# [PROMPT]
Write each line out exactly, from the one containing "Where should I click to: Jump" through the final line of the data, and keep pictures out of the copy.

[Data records]

= Beginning of Section =

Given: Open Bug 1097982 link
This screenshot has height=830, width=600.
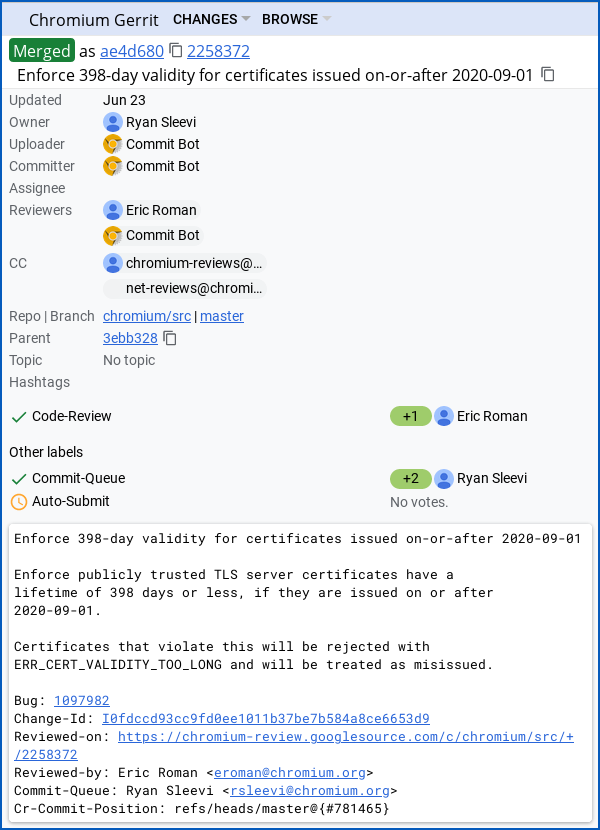Looking at the screenshot, I should point(82,701).
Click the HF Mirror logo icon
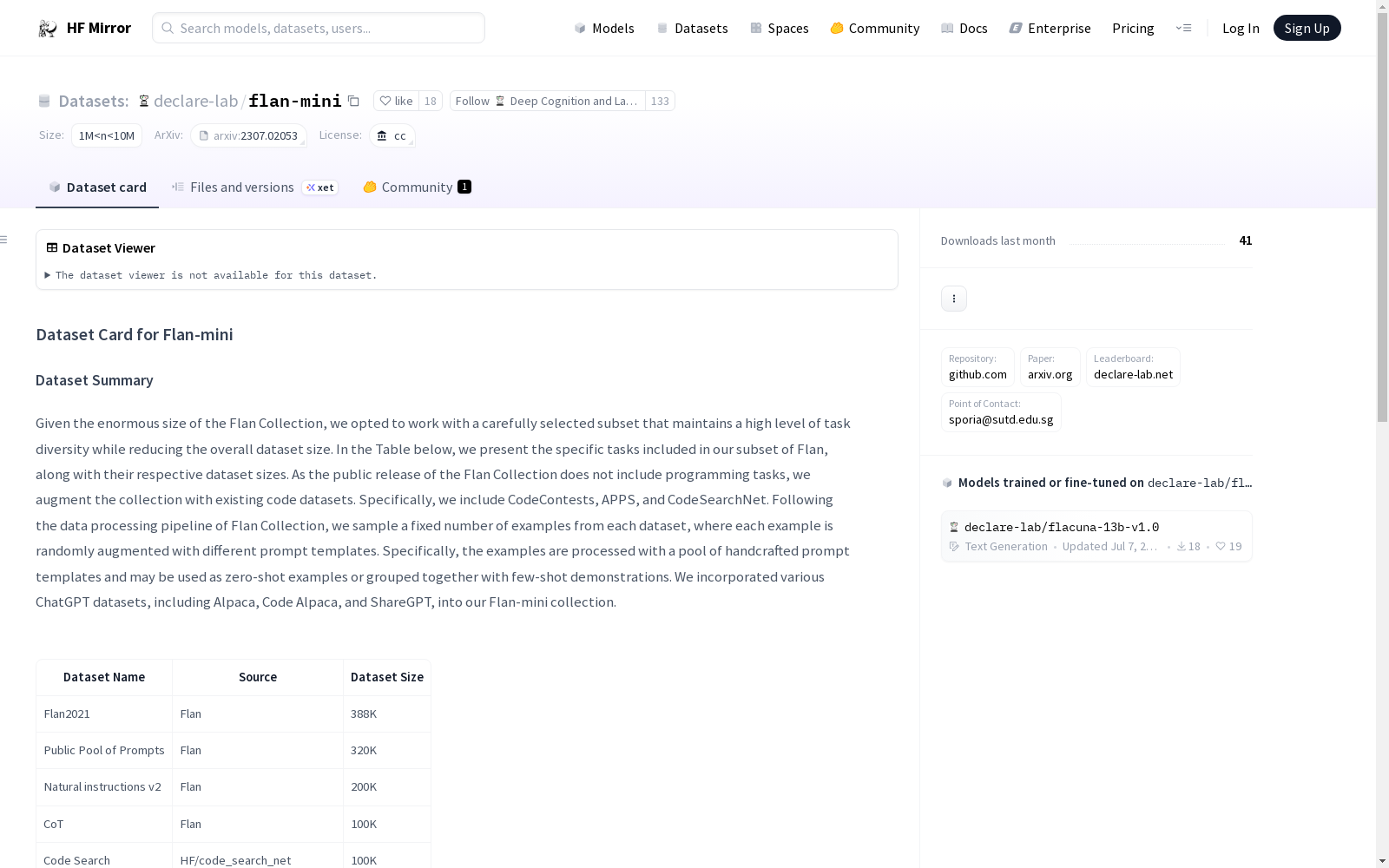This screenshot has width=1389, height=868. click(x=48, y=29)
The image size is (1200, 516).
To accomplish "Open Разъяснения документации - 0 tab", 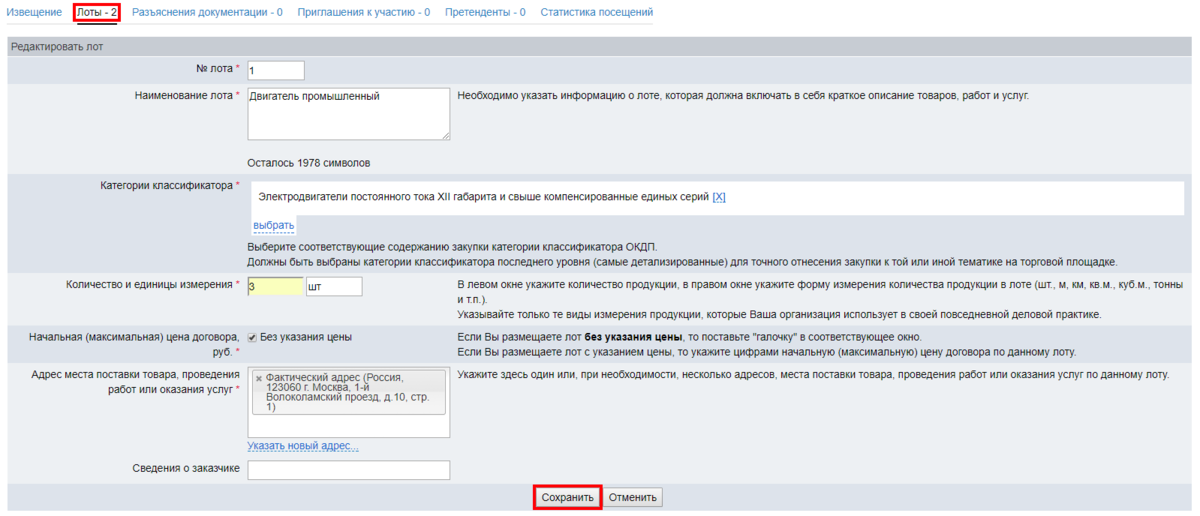I will [207, 13].
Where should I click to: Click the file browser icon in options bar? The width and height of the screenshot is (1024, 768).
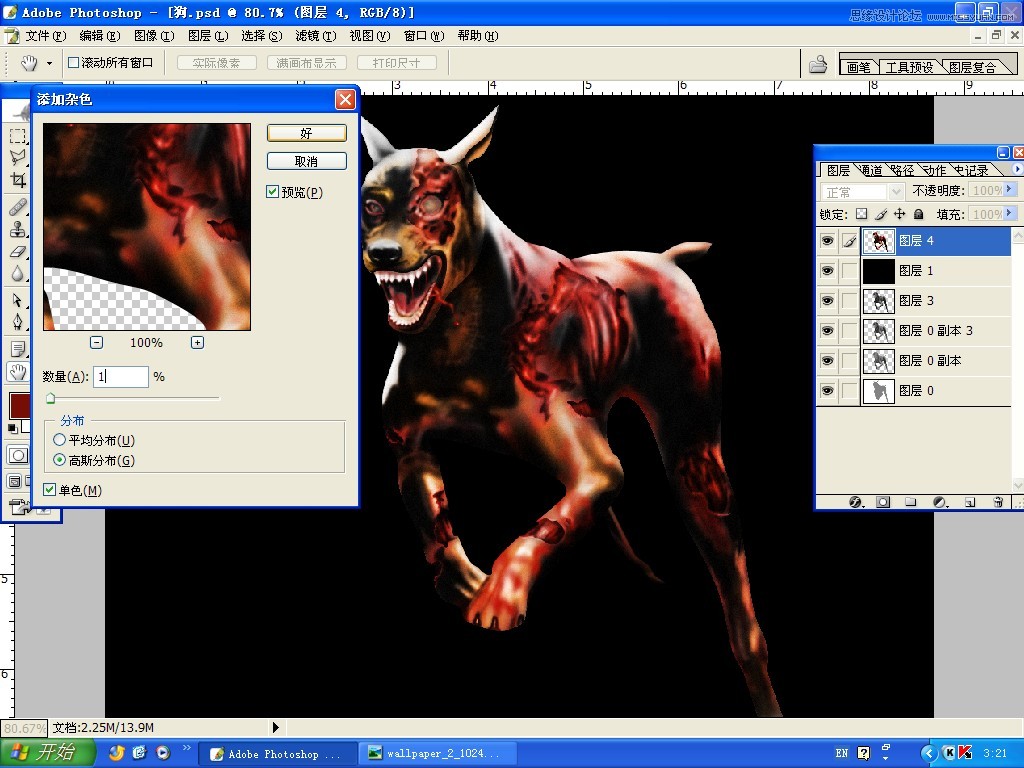[818, 64]
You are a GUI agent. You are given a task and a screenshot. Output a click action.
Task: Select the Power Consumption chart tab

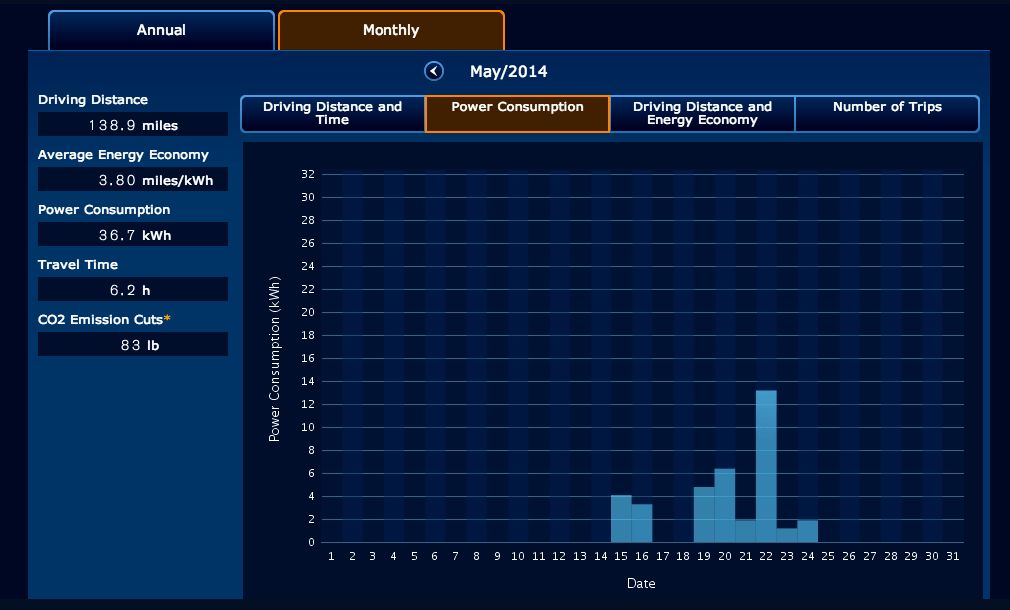coord(517,113)
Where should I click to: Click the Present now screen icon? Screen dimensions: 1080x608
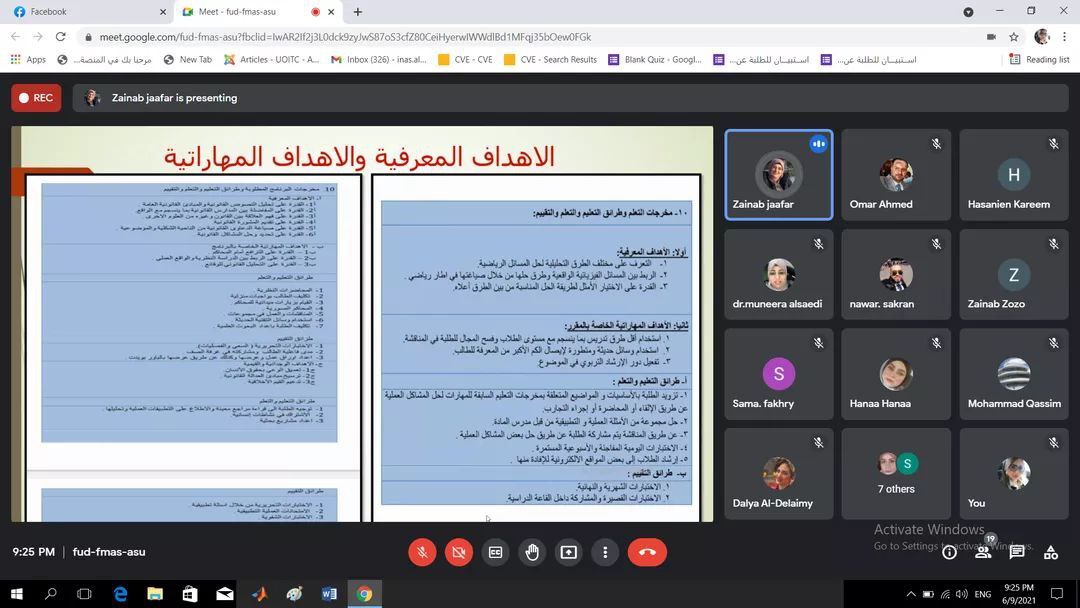click(x=568, y=552)
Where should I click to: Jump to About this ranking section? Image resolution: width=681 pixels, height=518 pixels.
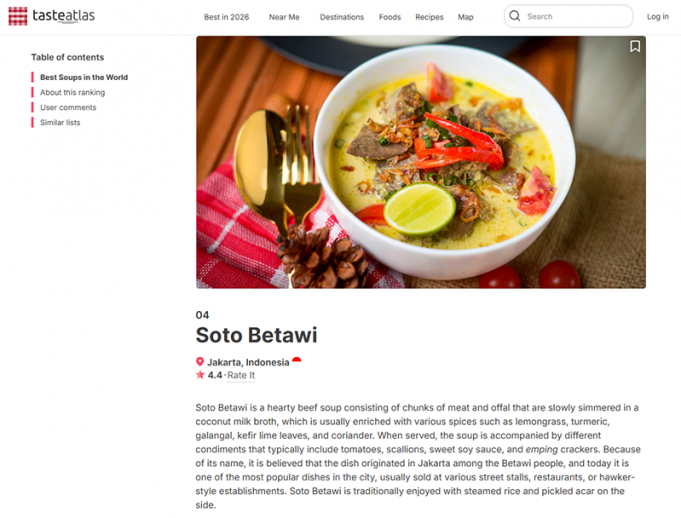coord(72,92)
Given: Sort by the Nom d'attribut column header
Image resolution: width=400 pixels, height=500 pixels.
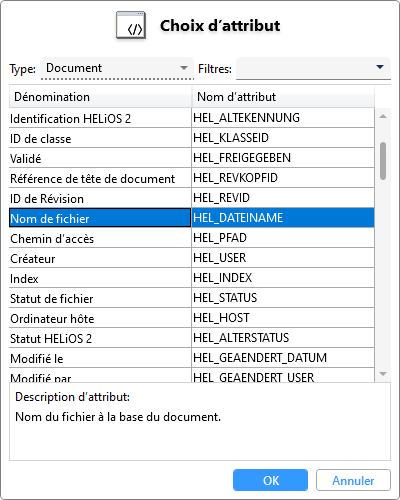Looking at the screenshot, I should pyautogui.click(x=283, y=97).
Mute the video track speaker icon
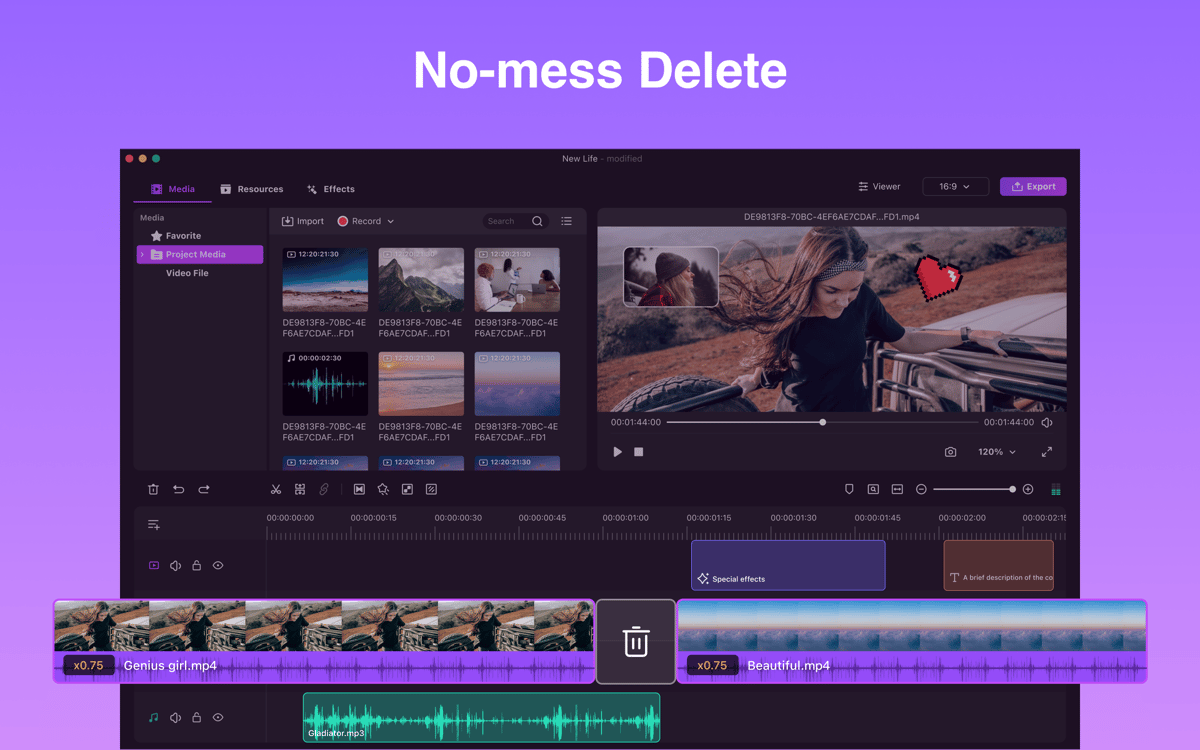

= End of Section =

# [ANSWER TO THIS EXERCISE]
Where should I click to: Jump to About this ranking section? Image resolution: width=681 pixels, height=518 pixels.
coord(72,92)
Given: Sort by the Nom d'attribut column header
Image resolution: width=400 pixels, height=500 pixels.
Looking at the screenshot, I should pyautogui.click(x=283, y=97).
Mute the video track speaker icon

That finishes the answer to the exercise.